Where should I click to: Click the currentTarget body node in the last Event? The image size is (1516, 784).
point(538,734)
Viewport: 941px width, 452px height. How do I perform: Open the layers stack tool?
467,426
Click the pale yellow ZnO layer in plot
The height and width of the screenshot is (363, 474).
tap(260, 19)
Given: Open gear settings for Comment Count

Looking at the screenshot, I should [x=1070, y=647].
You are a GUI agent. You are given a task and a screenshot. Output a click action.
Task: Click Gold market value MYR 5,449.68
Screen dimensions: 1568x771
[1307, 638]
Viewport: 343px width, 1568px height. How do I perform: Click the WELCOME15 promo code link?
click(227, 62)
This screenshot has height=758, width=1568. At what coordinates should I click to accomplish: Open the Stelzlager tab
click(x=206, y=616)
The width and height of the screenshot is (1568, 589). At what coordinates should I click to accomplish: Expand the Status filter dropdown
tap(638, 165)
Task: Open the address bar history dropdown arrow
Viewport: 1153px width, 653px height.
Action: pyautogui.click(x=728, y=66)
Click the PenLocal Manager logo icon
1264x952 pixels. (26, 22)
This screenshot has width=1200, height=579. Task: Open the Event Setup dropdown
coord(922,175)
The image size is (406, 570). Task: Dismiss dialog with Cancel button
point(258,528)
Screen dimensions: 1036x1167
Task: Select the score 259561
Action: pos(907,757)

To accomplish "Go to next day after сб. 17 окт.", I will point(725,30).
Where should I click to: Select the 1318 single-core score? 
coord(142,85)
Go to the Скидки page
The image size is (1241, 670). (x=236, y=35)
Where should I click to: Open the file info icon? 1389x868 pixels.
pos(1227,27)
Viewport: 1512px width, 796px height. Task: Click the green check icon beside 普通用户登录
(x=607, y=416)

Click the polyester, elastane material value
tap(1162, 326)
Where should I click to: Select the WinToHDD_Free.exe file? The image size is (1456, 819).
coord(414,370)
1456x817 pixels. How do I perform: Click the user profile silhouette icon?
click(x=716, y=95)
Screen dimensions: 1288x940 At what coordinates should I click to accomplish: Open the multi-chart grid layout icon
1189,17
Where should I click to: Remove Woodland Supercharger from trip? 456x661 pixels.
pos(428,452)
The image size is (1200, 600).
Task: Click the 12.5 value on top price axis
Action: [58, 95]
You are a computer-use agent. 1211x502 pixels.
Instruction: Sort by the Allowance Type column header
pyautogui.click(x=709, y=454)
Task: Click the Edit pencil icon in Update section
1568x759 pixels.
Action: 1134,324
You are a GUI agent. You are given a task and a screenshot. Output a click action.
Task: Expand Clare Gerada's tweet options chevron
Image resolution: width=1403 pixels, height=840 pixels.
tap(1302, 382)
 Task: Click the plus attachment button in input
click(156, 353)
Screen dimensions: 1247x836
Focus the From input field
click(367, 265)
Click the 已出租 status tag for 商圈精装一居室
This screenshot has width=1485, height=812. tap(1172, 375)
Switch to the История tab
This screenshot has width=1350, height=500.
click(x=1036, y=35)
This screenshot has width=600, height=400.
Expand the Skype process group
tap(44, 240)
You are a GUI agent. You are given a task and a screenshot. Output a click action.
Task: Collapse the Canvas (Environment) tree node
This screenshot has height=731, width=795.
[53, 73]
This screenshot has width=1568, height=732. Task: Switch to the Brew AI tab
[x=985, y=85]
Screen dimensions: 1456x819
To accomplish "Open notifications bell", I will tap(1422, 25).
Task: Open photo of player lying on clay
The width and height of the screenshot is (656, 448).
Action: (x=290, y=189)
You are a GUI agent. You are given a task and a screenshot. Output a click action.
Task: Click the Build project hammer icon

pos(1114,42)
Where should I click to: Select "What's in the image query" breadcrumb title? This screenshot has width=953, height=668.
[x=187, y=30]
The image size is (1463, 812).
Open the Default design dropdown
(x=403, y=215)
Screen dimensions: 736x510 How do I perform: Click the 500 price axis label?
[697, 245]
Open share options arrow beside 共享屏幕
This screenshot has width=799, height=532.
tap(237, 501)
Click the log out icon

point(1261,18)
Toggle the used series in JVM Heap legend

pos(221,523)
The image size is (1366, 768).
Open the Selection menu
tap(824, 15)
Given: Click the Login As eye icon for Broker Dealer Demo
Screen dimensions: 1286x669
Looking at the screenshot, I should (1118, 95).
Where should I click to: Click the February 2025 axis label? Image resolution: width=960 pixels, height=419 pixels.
┄┄┄┄┄┄
**WHAT TO PRODUCE**
Please reproduce all of the entries above with every occurrence of "Where should I click to" swapped for "Where do I click to", leaving everything else unchanged.

**SOLUTION**
Where do I click to: Click the currentTarget body node in the last Event? The image size is (1516, 784).
point(538,734)
Viewport: 941px width, 452px height. How do I perform: Open the layers stack tool?
467,426
Click the pale yellow ZnO layer in plot
The height and width of the screenshot is (363, 474).
tap(260, 19)
Given: Open gear settings for Comment Count

Looking at the screenshot, I should [x=1070, y=647].
You are a GUI agent. You are given a task and a screenshot. Output a click action.
Task: Click Gold market value MYR 5,449.68
Screen dimensions: 1568x771
[1307, 638]
Viewport: 343px width, 1568px height. How do I perform: Click the WELCOME15 promo code link?
click(227, 62)
This screenshot has height=758, width=1568. At what coordinates should I click to accomplish: Open the Stelzlager tab
click(x=206, y=616)
The width and height of the screenshot is (1568, 589). At what coordinates should I click to accomplish: Expand the Status filter dropdown
tap(638, 165)
Task: Open the address bar history dropdown arrow
Viewport: 1153px width, 653px height.
Action: pyautogui.click(x=728, y=66)
Click the PenLocal Manager logo icon
1264x952 pixels. (26, 22)
This screenshot has width=1200, height=579. Task: Open the Event Setup dropdown
coord(922,175)
The image size is (406, 570). Task: Dismiss dialog with Cancel button
point(258,528)
Screen dimensions: 1036x1167
Task: Select the score 259561
Action: pos(907,757)

To accomplish "Go to next day after сб. 17 окт.", I will point(725,30).
Where do I click to: Select the 1318 single-core score? 
coord(142,85)
Go to the Скидки page
The image size is (1241, 670). (x=236, y=35)
Where do I click to: Open the file info icon? 1389x868 pixels.
pos(1227,27)
Viewport: 1512px width, 796px height. Task: Click the green check icon beside 普通用户登录
(x=607, y=416)

Click the polyester, elastane material value
tap(1162, 326)
Where do I click to: Select the WinToHDD_Free.exe file? The image size is (1456, 819).
coord(414,370)
1456x817 pixels. How do I perform: Click the user profile silhouette icon?
click(x=716, y=95)
Screen dimensions: 1288x940 At what coordinates should I click to accomplish: Open the multi-chart grid layout icon
1189,17
Where do I click to: Remove Woodland Supercharger from trip? 456x661 pixels.
pos(428,452)
The image size is (1200, 600).
Task: Click the 12.5 value on top price axis
Action: [58, 95]
You are a computer-use agent. 1211x502 pixels.
Instruction: Sort by the Allowance Type column header
pyautogui.click(x=709, y=454)
Task: Click the Edit pencil icon in Update section
1568x759 pixels.
Action: 1134,324
You are a GUI agent. You are given a task and a screenshot. Output a click action.
Task: Expand Clare Gerada's tweet options chevron
Image resolution: width=1403 pixels, height=840 pixels.
tap(1302, 382)
 Task: Click the plus attachment button in input
click(156, 353)
Screen dimensions: 1247x836
Focus the From input field
click(367, 265)
Click the 已出租 status tag for 商圈精装一居室
This screenshot has width=1485, height=812. tap(1172, 375)
Switch to the История tab
This screenshot has width=1350, height=500.
click(x=1036, y=35)
This screenshot has width=600, height=400.
Expand the Skype process group
tap(44, 240)
You are a GUI agent. You are given a task and a screenshot. Output a click action.
Task: Collapse the Canvas (Environment) tree node
This screenshot has height=731, width=795.
[53, 73]
This screenshot has width=1568, height=732. Task: Switch to the Brew AI tab
[x=985, y=85]
Screen dimensions: 1456x819
To accomplish "Open notifications bell", I will tap(1422, 25).
Task: Open photo of player lying on clay
The width and height of the screenshot is (656, 448).
Action: (x=290, y=189)
You are a GUI agent. You are given a task and a screenshot. Output a click action.
Task: Click the Build project hammer icon

pos(1114,42)
Where do I click to: Select "What's in the image query" breadcrumb title? This screenshot has width=953, height=668.
[x=187, y=30]
The image size is (1463, 812).
Open the Default design dropdown
(x=403, y=215)
Screen dimensions: 736x510 How do I perform: Click the 500 price axis label?
[697, 245]
Open share options arrow beside 共享屏幕
This screenshot has width=799, height=532.
tap(237, 501)
Click the log out icon

point(1261,18)
Toggle the used series in JVM Heap legend

pos(221,523)
The image size is (1366, 768).
Open the Selection menu
tap(824, 15)
Given: Click the Login As eye icon for Broker Dealer Demo
Screen dimensions: 1286x669
Looking at the screenshot, I should (1118, 95).
Where do I click to: Click the February 2025 axis label? Image resolution: width=960 pixels, height=419 pixels.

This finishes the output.